Pope Francis has added an Italian teenager to the list of people he will formally recognise as saints on October 14 during the month-long meeting of the world synod of bishops on young people.
During an ordinary public consistory on July 19, Pope Francis announced that he would declare Blessed Nunzio Sulprizio a saint the same day he will canonise Blesseds Oscar Romero, Paul VI and four others. An ordinary public consistory is a meeting of the pope, cardinals and promoters of sainthood causes that formally ends the sainthood process.
Sulprizio was born on April 13, 1817, in the Abruzzo region near Pescara.

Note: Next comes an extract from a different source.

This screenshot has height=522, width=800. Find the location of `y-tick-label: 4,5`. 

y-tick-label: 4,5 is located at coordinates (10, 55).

Both of his parents died when he was an infant and his maternal grandmother, who raised him, died when he was nine.
An uncle took him under his guardianship and had the young boy work for him in his blacksmith shop. However, the work was too strenuous for a boy his age and he developed a problem in his leg, which became gangrenous.
A military colonel took care of Sulprizio, who was eventually hospitalised in Naples. The young teen faced tremendous pain with patience and serenity and offered up his sufferings to God.

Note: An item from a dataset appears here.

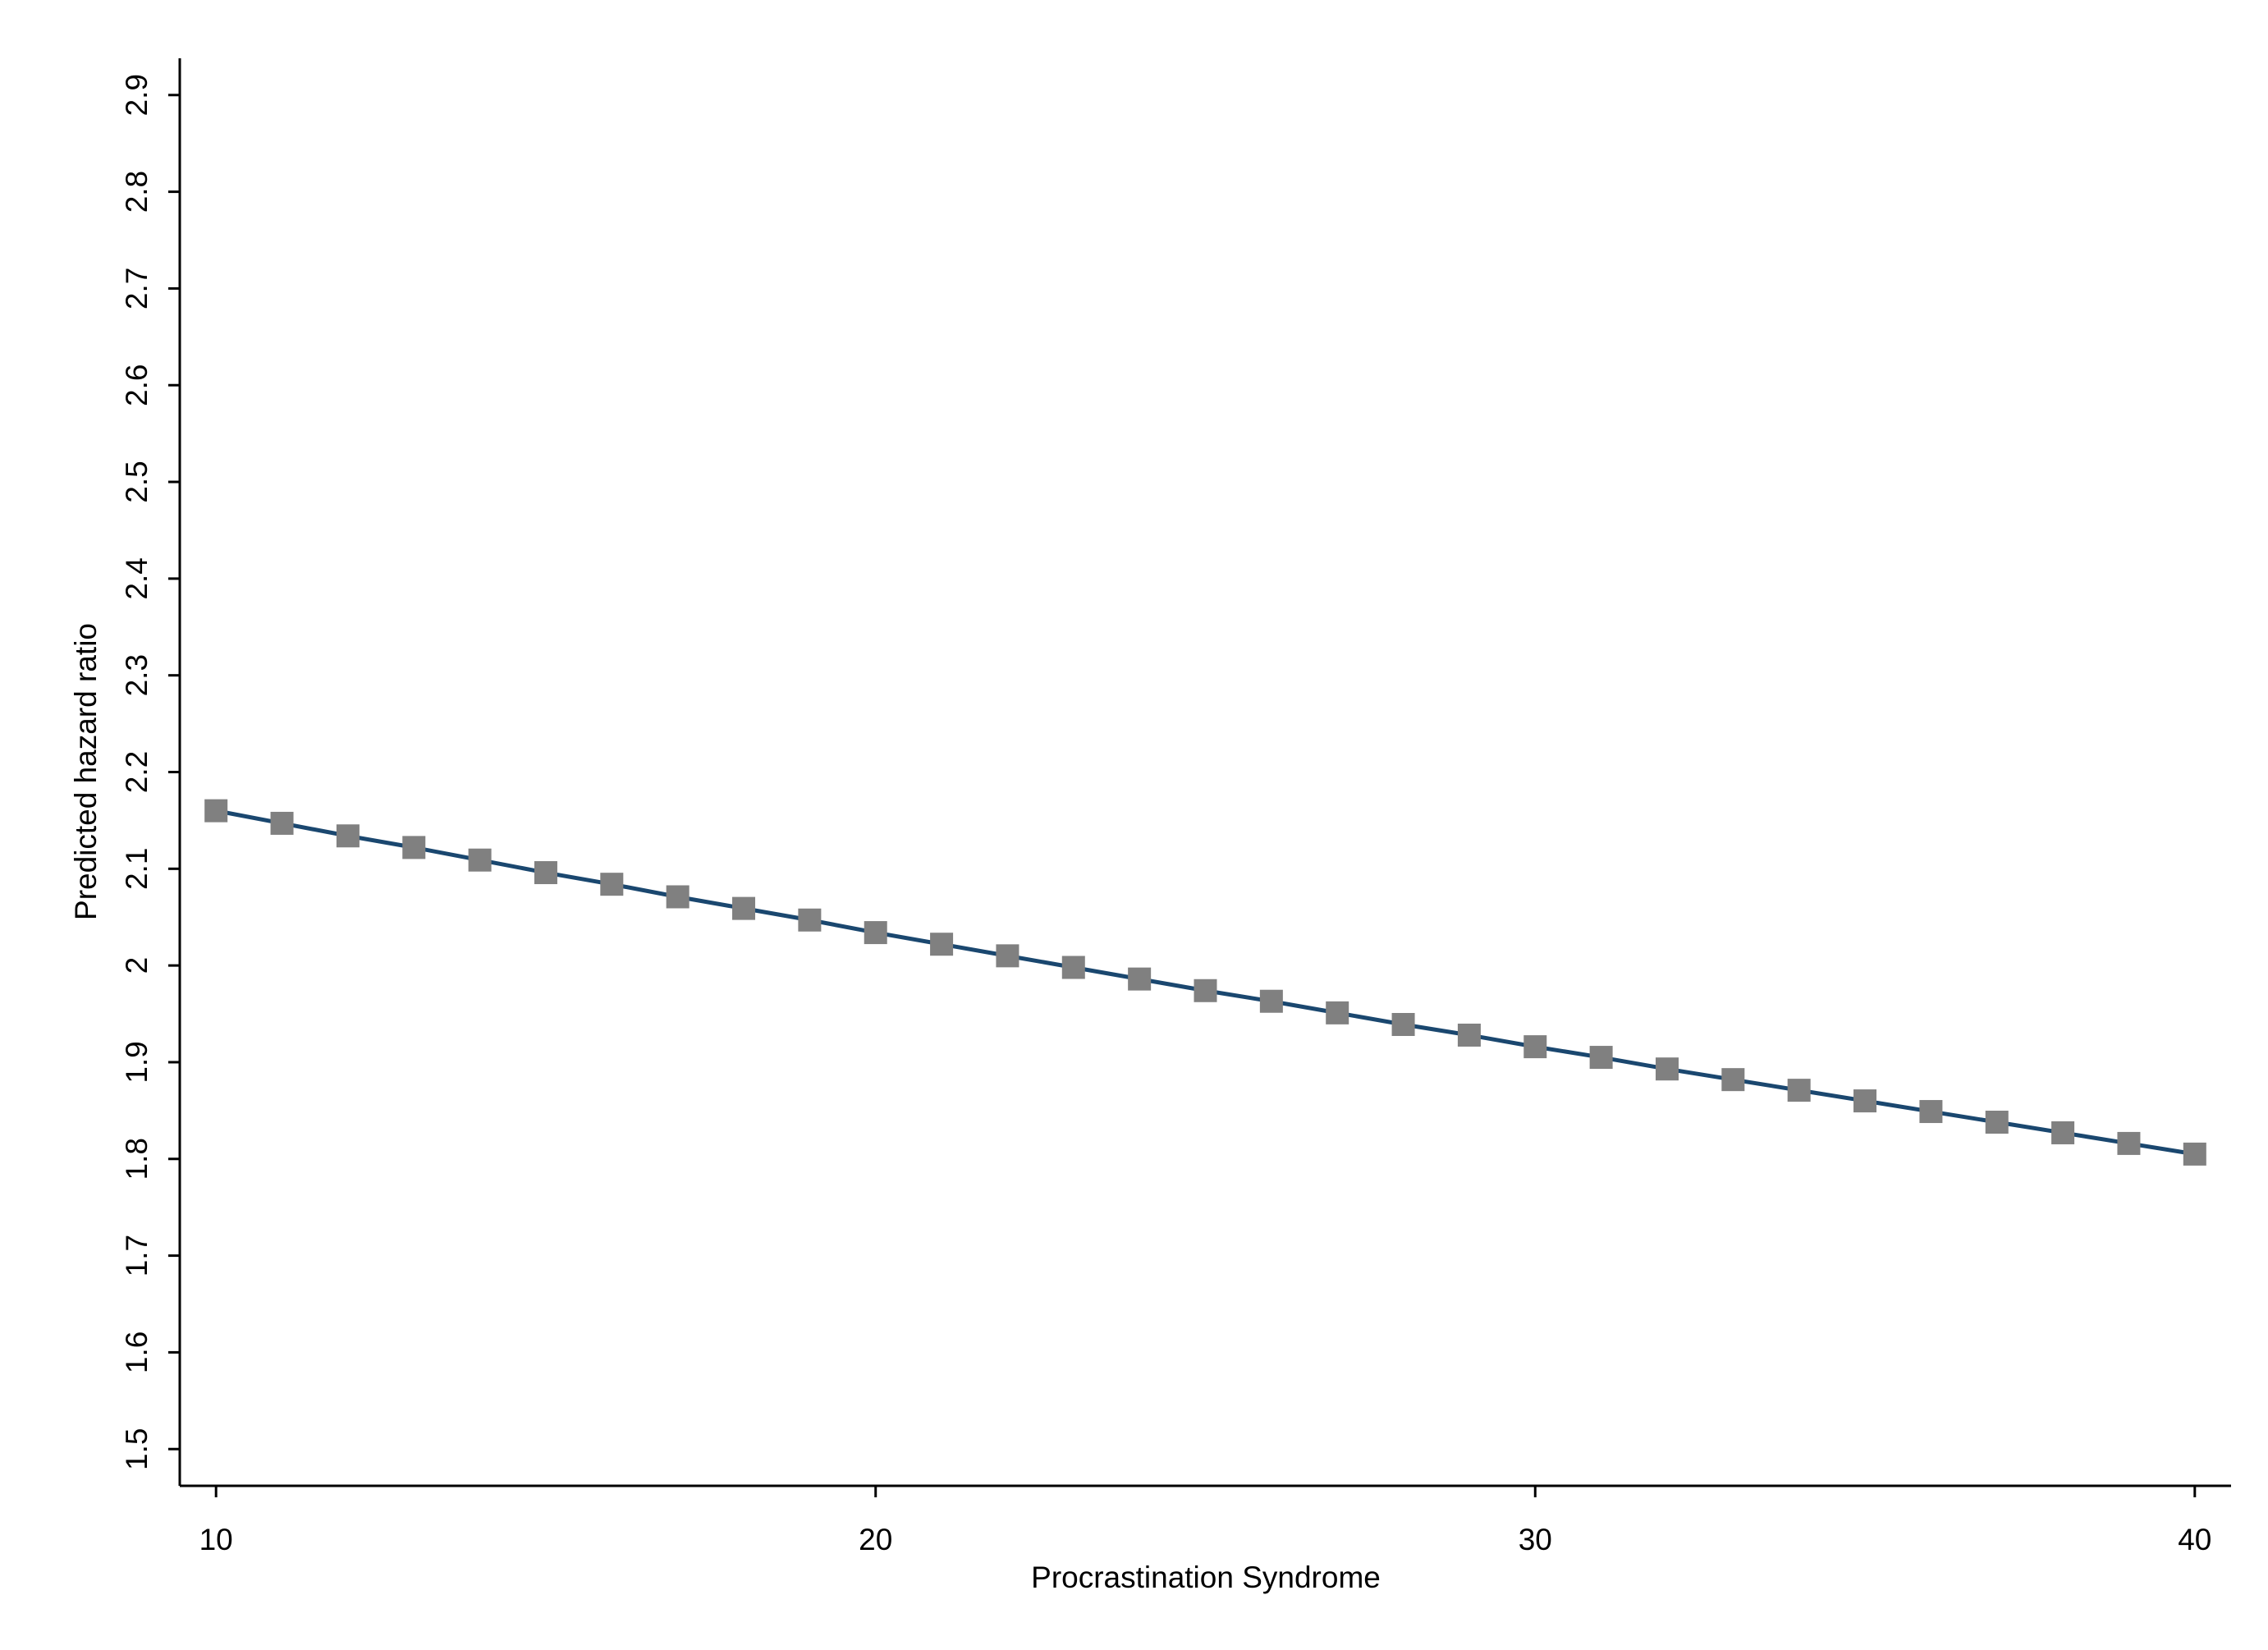 The height and width of the screenshot is (1650, 2268). Describe the element at coordinates (136, 578) in the screenshot. I see `y-tick-label: 2.4` at that location.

He died in Naples in 1836 aged 19. He was declared blessed in 1963 by Blessed Paul VI, who will be canonised together with the teenager.
During the ceremony, Blessed Paul had said: “Nunzio Sulprizio will tell you that the period of youth should not be considered the age of free passions, of inevitable falls, of invincible crises, of decadent pessimism, of harmful selfishness. Rather, he will rather tell you how being young is a grace.”
Together with Blesseds Paul VI and Oscar Romero, Sulprizio will be canonised along with Fr Francesco Spinelli of Italy, founder of the Sisters Adorers of the Blessed Sacrament; Fr Vincenzo Romano, who worked with the poor of Naples, Italy, until his death in 1831; Mother Catherine Kasper, the German founder of the religious congregation, the Poor Handmaids of Jesus Christ; and Nazaria Ignacia March Mesa, the Spanish founder of the Congregation of the Missionary Crusaders of the Church.
The October 14 date for the canonisations had already been announced during an ordinary public consistory in mid-May.